La voce era diventata finalmente un volto, quello di un professore che in quel momento era l’iceberg capace di far naufragare tutto il film che si era fatto, e Garrincha questo lo sapeva. Per cui il giovane ingoiò amaro, abbassò la testa, si guardò le All Star e uscì nuovamente senza dire nulla, non prima di aver scorto una punta di sadismo in quell’ultima dichiarazione.

«Che testa di cazzo… » pensò sicuramente tra se e se, mentre accostava nuovamente la porta prima di uscire. Poi aspettò qualche secondo per bussare.
«Toc, toc, toc.»
«Chi è?»
»Salve, sono il ragazzo di prima, potrei entrare?»
«Prima? Ah si, quello maleducato. Vedo che ha imparato le buone maniere. Può entrare.»

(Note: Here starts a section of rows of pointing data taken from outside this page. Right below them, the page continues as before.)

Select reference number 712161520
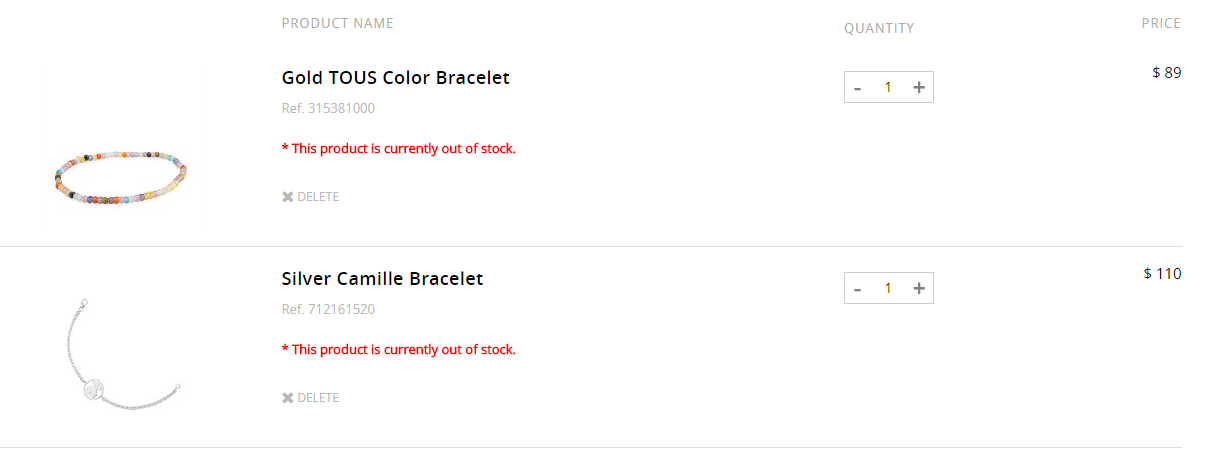 [x=328, y=309]
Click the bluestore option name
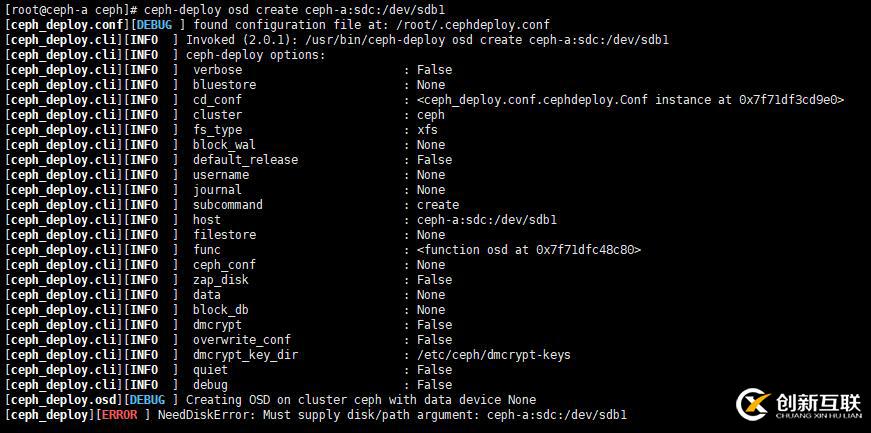The image size is (871, 433). click(224, 85)
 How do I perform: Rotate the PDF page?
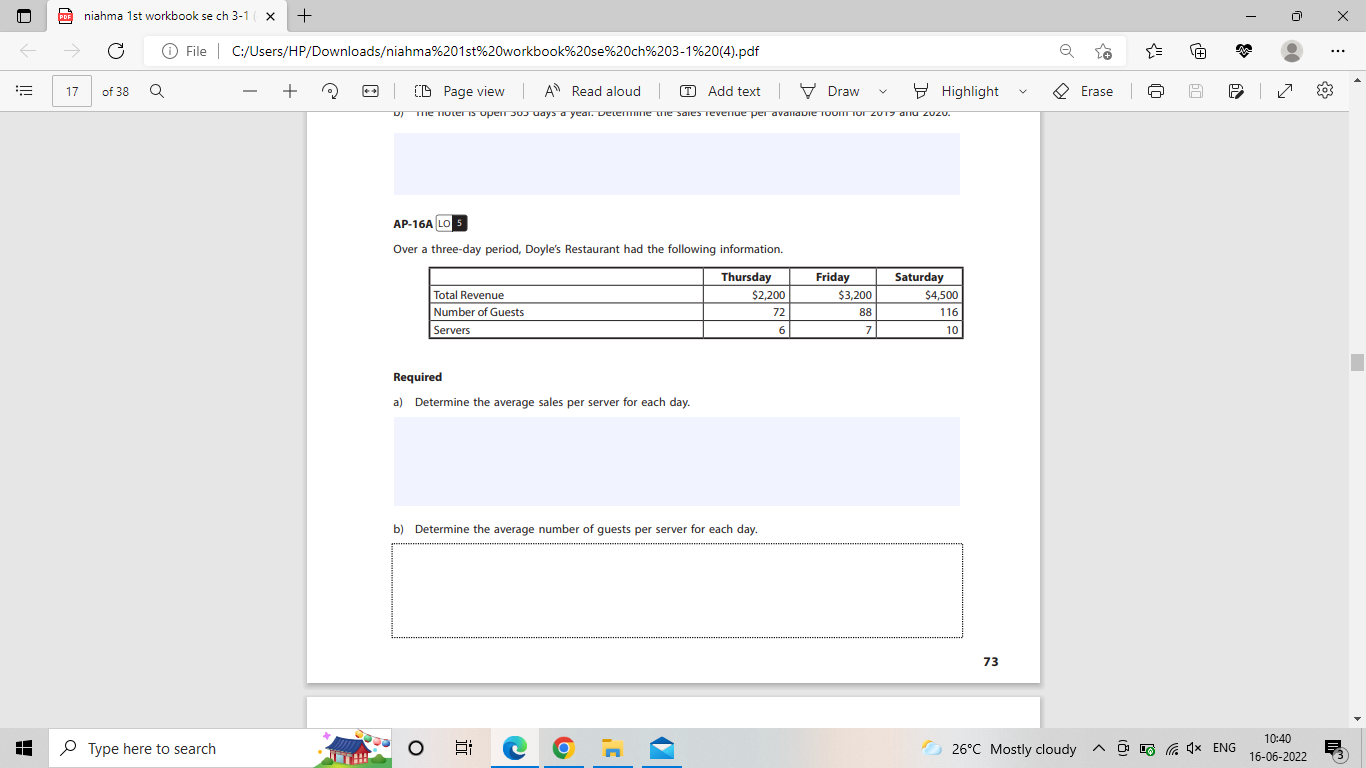coord(329,91)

Garrincha aprì quella porta per la terza volta ed entrò in classe, finalmente senza venir ricacciato fuori. Non si curò più di tanto degli sguardi divertiti dell’intera classe, e la prima cosa che fece fu cercare lo sguardo di quella ragazza per cui aveva superato tante peripezie, e lo trovò. Era imbarazzata, ma sopratutto divertita. Godeva di quel godimento tipico femminile nel sapere che lui era lì per lei. Il suo sguardo era forte, ma anche dolce e candido, sensuale nonostante la giovane età e non temeva affatto di sostenere quello del ragazzo, anche perchè non era tanto quello desiderato alla Di Caprio sulla prua del Titanic. Era più quello dello stesso Leonardo mentre era a mollo e congelato a fine film, ma sempre di Di Caprio parliamo, per cui andava ancora bene. Ed in più Garrincha l’iceberg per il momento lo aveva evitato.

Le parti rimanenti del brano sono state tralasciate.